Call suffering by its true name and the face of the Dhamma will emerge from within us. We meet the truth of impermanence, of death, and the universality of pain as we carve out the understanding of who we are and why we are here. Nourish the mind with virtue and shine the light to our true home, to insights that repair what has been broken and free us from fear, anxiety, and the many sufferings we have endured.
Contemplating the 4 elements, the 32 parts of the living body, and the remains of the body in a charnel ground, we gain a deeper understanding of impermanence and the intrinsic impersonal and empty nature of the body. Seeing it for what it truly is can free us from fear of death. We study it and gradually unveil the true gift of death as a portal to our liberation.
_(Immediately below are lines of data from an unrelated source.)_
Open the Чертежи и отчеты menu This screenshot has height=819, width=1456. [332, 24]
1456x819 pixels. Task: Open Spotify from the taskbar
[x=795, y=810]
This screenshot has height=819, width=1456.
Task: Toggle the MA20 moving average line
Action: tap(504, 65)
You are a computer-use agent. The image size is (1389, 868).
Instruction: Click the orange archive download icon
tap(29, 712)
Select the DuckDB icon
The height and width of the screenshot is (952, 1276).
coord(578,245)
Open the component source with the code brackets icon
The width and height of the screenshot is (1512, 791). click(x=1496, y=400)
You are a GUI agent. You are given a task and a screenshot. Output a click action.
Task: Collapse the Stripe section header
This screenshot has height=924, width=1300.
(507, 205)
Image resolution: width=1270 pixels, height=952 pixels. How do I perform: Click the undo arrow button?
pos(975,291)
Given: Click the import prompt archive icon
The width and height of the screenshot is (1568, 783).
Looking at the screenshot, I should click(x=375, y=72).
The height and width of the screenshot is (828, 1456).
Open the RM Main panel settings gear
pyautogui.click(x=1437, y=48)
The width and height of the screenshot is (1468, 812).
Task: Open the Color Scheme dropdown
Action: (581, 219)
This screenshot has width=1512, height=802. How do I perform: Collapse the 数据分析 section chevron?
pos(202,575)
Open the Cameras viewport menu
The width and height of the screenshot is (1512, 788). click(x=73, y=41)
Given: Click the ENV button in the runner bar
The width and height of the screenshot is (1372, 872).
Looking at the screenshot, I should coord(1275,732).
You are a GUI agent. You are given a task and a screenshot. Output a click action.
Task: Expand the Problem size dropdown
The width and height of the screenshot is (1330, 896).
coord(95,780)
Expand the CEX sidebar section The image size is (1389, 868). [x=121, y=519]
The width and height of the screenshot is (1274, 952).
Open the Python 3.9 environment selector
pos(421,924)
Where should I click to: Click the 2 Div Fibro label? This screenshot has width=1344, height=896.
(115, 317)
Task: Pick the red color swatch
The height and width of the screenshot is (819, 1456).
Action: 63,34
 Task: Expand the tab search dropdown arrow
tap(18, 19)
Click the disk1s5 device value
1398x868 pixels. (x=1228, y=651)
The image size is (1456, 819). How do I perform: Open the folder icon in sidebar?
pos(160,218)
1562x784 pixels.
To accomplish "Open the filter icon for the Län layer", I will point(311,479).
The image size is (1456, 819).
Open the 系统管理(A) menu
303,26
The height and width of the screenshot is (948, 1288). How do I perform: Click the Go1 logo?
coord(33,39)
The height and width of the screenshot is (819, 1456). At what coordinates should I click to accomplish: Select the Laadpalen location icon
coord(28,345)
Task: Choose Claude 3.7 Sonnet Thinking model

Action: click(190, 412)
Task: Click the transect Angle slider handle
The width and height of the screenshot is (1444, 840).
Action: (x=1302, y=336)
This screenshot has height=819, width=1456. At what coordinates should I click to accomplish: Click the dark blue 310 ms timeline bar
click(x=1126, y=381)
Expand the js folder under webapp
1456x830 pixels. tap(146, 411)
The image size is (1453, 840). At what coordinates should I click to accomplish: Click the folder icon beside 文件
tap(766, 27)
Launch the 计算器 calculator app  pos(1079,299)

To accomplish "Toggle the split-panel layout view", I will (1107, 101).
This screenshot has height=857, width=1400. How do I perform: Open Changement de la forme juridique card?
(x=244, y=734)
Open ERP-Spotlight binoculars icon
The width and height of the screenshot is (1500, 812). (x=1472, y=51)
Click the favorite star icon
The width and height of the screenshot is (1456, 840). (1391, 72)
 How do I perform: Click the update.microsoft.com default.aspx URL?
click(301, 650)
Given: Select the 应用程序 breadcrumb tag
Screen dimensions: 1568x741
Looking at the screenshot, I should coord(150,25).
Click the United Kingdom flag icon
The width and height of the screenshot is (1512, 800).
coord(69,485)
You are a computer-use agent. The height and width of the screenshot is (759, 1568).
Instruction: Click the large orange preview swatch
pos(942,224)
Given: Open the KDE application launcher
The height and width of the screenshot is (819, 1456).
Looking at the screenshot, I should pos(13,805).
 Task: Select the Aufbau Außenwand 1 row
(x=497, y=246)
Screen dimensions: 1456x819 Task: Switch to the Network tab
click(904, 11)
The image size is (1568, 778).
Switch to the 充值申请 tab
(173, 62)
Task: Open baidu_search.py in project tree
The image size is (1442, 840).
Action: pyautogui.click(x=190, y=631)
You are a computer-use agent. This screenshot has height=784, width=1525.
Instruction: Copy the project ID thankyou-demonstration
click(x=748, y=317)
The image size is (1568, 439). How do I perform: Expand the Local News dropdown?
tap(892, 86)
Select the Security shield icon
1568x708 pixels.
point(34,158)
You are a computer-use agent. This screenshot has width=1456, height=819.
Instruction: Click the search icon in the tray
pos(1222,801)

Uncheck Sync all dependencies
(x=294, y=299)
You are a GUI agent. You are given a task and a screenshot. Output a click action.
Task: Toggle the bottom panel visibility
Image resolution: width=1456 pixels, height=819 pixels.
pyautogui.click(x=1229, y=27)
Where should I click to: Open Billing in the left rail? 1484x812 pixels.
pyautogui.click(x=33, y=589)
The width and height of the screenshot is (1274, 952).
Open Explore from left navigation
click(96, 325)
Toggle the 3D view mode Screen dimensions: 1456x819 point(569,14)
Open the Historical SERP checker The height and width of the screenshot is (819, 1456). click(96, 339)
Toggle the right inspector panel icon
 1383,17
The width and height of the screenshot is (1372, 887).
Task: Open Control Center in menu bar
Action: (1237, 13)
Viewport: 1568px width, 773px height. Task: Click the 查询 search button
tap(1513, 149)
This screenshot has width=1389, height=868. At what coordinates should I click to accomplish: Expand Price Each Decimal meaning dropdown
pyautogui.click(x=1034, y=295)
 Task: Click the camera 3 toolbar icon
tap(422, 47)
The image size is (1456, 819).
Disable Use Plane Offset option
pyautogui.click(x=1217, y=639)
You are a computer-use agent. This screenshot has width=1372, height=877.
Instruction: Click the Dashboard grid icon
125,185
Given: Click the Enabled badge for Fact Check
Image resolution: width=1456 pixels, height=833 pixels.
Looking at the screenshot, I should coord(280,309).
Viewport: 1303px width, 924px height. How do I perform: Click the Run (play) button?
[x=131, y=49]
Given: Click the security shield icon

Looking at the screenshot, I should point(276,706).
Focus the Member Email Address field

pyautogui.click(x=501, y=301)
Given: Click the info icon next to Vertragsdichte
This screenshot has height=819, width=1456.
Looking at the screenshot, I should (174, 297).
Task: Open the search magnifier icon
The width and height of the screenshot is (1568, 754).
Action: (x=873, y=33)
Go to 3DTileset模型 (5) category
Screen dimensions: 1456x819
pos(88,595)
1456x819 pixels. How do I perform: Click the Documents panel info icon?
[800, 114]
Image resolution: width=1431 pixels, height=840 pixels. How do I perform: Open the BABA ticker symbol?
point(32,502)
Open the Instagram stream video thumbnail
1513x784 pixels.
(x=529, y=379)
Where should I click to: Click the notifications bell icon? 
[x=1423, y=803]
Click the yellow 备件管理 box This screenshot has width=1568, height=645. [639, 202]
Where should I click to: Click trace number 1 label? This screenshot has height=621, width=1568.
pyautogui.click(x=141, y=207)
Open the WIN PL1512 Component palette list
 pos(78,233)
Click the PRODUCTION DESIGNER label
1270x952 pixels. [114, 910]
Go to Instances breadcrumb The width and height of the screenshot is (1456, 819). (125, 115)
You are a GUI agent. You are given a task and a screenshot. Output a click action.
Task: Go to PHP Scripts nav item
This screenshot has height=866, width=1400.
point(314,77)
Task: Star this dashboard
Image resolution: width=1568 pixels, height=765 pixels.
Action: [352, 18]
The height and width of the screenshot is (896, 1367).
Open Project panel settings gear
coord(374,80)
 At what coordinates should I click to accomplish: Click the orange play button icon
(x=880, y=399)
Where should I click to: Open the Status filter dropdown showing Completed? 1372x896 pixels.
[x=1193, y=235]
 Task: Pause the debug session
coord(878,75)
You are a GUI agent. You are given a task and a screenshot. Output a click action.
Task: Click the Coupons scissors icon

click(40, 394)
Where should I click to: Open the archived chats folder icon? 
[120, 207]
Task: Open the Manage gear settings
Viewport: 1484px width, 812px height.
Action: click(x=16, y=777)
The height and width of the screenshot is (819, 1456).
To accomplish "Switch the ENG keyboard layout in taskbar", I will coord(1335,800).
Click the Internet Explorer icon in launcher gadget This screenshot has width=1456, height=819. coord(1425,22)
Clearly see the danger of the hindrances in the mind and stop killing goodness. The story of Angulimala's life reveals the power of moral rehabilitation to end our harmful ways and urgently revert to the path of goodness, wholeness and purification. There’s no one to blame for our suffering. Instead, as spiritual warriors, we reset our moral compass, cross the floods of existence, and live blamelessly.
The Buddha taught about ten perfections or beautiful qualities of mind that are needed to help us cross the flood of samsara, the cycles of existence. The first five of these are generosity, virtue, energy, wisdom and renunciation. When embodied, these qualities help to lead us out of the prison of impermanence. Overcoming ignorance and responding to life with greater joy, we live compassionate and harmless.
The Buddha answers a deva who wants to know how to cross the flood of sensuality, the flood of existence, and all its dangers. Walk the Middle Way, he taught, not stopping and not over-struggling with obstacles. Use the seven enlightenment practices to train our minds so that we can make this dangerous and urgent crossing. No matter how long it takes, never give up.